▸ Task requirements: Reproduce the following news article on Australia's plans for Covid border restrictions in full, word for word.

▸ Text segment:

--------------------------------

Australia will have to learn to live with Covid restrictions for YEARS to come

Daily Mail

Australia will closely monitor rates of hospitalisation and death in nations that have been largely vaccinated against Covid-19 to decide when it can gradually re-open international borders, Scott Morrison has revealed.

In an interview with Sky News on Thursday, the Prime Minister said the world will be living with the deadly virus for years to come and Australia will have to manage the risk using border controls, vaccinations and contact tracing and testing.

He said that Australia would not suddenly open its border to everyone but would take gradual steps to first allow crucial workers and international students to enter over the course of the next 12 months.

‘It isn’t closed one day, open the next,’ he said.

But he warned new variants of the disease, which may make vaccines less effective, could dash hopes of a return to normal.

Mr Morrison noted that hospitalisations in the UK were rising due to the spread of the India Delta variant, forcing Boris Johnson to delay lifting restrictions until July 19, even though 80 per cent of British adults have had a first dose and 58 per cent have had a second dose of the vaccine.

If the hospitalisation rates stabilise and do not increase dramatically as occurred last year, then Australia would be more amenable to opening its borders and re-connecting with the world.

‘If the virus is there, but the hospitalisations and the serious illness doesn’t occur and we see that on a sustained basis, well, that says that there is a potentially different pathway there,’ Mr Morrison said.

‘But the jury is not in on that yet. There’s new variants like Delta and so on that can change all of that.’

Scientists in Australia and over the world and trying to work out how effective vaccines are at stopping transmission and how good they are against new variants.

In May, the government announced that international tourism was unlikely to return until mid-2022, other than with New Zealand which has also suppressed Covid.

Nations in Europe have set up a traffic light system to determine which countries their citizens can visit over northern hemisphere summer, based on the Covid infection rates in each place.

Mr Morrison said he will be watching closely to see if widespread tourism pushes up the death rate on the continent.

‘We will see over the course of this summer in Europe, where a lot of people will be moving around under those new arrangements, and we’ll be able to see what the impact of that is,’ he said.

--------------------------------

▸ Extracted entries:
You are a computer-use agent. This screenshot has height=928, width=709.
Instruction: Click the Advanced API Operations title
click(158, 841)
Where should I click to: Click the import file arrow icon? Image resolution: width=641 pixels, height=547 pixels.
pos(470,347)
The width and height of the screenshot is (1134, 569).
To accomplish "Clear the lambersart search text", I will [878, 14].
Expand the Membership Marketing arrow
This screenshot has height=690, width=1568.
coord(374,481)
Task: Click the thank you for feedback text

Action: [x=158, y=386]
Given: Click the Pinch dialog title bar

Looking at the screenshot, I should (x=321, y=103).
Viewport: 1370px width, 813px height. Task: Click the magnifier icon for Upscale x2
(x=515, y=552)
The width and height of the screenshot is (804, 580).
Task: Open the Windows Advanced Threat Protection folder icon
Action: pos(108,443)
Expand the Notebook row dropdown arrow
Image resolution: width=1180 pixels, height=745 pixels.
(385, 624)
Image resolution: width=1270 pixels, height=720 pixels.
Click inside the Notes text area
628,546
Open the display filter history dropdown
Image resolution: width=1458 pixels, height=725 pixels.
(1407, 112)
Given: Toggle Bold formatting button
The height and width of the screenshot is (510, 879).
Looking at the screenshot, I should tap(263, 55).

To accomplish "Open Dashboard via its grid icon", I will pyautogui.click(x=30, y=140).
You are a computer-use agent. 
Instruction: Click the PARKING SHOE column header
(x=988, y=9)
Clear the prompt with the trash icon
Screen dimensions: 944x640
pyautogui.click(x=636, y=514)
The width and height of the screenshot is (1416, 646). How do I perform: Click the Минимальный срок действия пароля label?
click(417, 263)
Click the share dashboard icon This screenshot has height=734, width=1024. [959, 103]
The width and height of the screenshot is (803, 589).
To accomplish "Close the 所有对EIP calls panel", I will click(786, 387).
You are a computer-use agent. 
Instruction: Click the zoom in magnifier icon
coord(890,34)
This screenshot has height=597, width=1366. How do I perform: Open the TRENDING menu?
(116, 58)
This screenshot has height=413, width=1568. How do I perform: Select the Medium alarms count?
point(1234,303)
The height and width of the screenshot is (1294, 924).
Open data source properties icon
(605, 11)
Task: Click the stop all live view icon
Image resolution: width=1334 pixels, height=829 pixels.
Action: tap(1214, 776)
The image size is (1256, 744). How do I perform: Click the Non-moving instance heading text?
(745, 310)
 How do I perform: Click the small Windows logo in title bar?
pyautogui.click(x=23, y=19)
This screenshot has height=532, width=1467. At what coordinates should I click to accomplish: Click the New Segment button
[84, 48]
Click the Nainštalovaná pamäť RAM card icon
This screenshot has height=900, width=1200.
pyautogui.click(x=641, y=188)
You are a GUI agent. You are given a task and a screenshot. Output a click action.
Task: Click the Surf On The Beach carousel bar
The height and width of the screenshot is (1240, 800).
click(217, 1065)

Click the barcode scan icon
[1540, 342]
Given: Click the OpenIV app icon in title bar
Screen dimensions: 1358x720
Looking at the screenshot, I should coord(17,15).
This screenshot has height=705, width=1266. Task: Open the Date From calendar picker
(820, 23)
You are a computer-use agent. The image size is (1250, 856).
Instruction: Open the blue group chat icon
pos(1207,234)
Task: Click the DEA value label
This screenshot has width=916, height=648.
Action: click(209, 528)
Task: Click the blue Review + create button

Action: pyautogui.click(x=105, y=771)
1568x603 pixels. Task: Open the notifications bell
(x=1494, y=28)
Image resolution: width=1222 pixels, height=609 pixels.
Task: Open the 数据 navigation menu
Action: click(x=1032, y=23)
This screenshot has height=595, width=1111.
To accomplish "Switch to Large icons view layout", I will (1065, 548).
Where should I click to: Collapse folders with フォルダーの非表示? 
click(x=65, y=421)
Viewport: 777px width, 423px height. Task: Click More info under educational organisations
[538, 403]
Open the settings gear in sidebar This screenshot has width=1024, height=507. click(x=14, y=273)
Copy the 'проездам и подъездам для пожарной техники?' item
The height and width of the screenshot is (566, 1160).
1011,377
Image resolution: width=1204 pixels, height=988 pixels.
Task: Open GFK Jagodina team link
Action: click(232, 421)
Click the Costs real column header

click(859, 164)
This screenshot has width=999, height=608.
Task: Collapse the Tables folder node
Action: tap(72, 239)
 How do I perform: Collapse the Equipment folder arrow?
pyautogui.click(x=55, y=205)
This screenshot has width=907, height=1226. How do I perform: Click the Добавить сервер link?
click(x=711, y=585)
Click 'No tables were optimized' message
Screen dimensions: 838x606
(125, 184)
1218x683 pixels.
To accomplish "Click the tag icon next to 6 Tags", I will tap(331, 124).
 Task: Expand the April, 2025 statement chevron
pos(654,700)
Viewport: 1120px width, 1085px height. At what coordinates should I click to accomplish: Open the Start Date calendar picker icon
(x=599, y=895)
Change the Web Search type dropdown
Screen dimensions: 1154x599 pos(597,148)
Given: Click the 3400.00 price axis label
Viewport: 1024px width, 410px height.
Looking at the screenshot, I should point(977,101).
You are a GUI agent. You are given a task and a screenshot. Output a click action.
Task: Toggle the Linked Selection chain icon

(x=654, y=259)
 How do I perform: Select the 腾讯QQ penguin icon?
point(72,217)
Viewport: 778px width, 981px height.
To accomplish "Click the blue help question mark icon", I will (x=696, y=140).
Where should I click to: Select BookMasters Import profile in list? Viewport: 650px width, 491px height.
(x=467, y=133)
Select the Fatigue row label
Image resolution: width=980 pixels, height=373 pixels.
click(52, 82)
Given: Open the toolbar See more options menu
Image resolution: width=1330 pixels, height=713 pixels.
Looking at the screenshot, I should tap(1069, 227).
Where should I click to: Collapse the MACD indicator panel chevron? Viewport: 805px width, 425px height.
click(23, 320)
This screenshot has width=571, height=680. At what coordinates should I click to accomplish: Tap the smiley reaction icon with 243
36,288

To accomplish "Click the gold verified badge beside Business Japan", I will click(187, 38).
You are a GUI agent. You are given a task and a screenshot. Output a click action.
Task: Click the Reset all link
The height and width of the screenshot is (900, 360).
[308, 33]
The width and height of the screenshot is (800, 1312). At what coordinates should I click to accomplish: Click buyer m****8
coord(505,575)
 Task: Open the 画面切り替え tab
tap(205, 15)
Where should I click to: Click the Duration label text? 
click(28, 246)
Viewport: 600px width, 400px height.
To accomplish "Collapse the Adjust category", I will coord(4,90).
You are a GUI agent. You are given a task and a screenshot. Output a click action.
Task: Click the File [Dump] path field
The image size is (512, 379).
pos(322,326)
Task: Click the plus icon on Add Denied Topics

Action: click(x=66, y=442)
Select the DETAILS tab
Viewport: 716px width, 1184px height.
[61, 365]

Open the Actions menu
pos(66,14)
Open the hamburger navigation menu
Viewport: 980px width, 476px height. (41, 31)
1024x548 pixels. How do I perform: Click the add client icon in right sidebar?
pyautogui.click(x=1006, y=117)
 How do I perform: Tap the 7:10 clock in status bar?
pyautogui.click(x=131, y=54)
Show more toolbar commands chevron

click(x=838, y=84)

--------------------------------

▸ Response:
Australia will have to learn to live with Covid restrictions for YEARS to come

Daily Mail

Australia will closely monitor rates of hospitalisation and death in nations that have been largely vaccinated against Covid-19 to decide when it can gradually re-open international borders, Scott Morrison has revealed.

In an interview with Sky News on Thursday, the Prime Minister said the world will be living with the deadly virus for years to come and Australia will have to manage the risk using border controls, vaccinations and contact tracing and testing.

He said that Australia would not suddenly open its border to everyone but would take gradual steps to first allow crucial workers and international students to enter over the course of the next 12 months.

‘It isn’t closed one day, open the next,’ he said.

But he warned new variants of the disease, which may make vaccines less effective, could dash hopes of a return to normal.

Mr Morrison noted that hospitalisations in the UK were rising due to the spread of the India Delta variant, forcing Boris Johnson to delay lifting restrictions until July 19, even though 80 per cent of British adults have had a first dose and 58 per cent have had a second dose of the vaccine.

If the hospitalisation rates stabilise and do not increase dramatically as occurred last year, then Australia would be more amenable to opening its borders and re-connecting with the world.

‘If the virus is there, but the hospitalisations and the serious illness doesn’t occur and we see that on a sustained basis, well, that says that there is a potentially different pathway there,’ Mr Morrison said.

‘But the jury is not in on that yet. There’s new variants like Delta and so on that can change all of that.’

Scientists in Australia and over the world and trying to work out how effective vaccines are at stopping transmission and how good they are against new variants.

In May, the government announced that international tourism was unlikely to return until mid-2022, other than with New Zealand which has also suppressed Covid.

Nations in Europe have set up a traffic light system to determine which countries their citizens can visit over northern hemisphere summer, based on the Covid infection rates in each place.

Mr Morrison said he will be watching closely to see if widespread tourism pushes up the death rate on the continent.

‘We will see over the course of this summer in Europe, where a lot of people will be moving around under those new arrangements, and we’ll be able to see what the impact of that is,’ he said.